What needs to be done:
Please copy out every line of the data word for word.
== Provided entries
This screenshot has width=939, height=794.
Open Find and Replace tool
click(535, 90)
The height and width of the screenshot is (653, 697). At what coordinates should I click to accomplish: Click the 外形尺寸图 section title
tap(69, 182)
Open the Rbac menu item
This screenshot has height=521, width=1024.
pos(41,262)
====
Task response:
This screenshot has width=939, height=794.
Open Find and Replace tool
click(535, 90)
The height and width of the screenshot is (653, 697). At what coordinates should I click to accomplish: Click the 外形尺寸图 section title
tap(69, 182)
Open the Rbac menu item
This screenshot has height=521, width=1024.
pos(41,262)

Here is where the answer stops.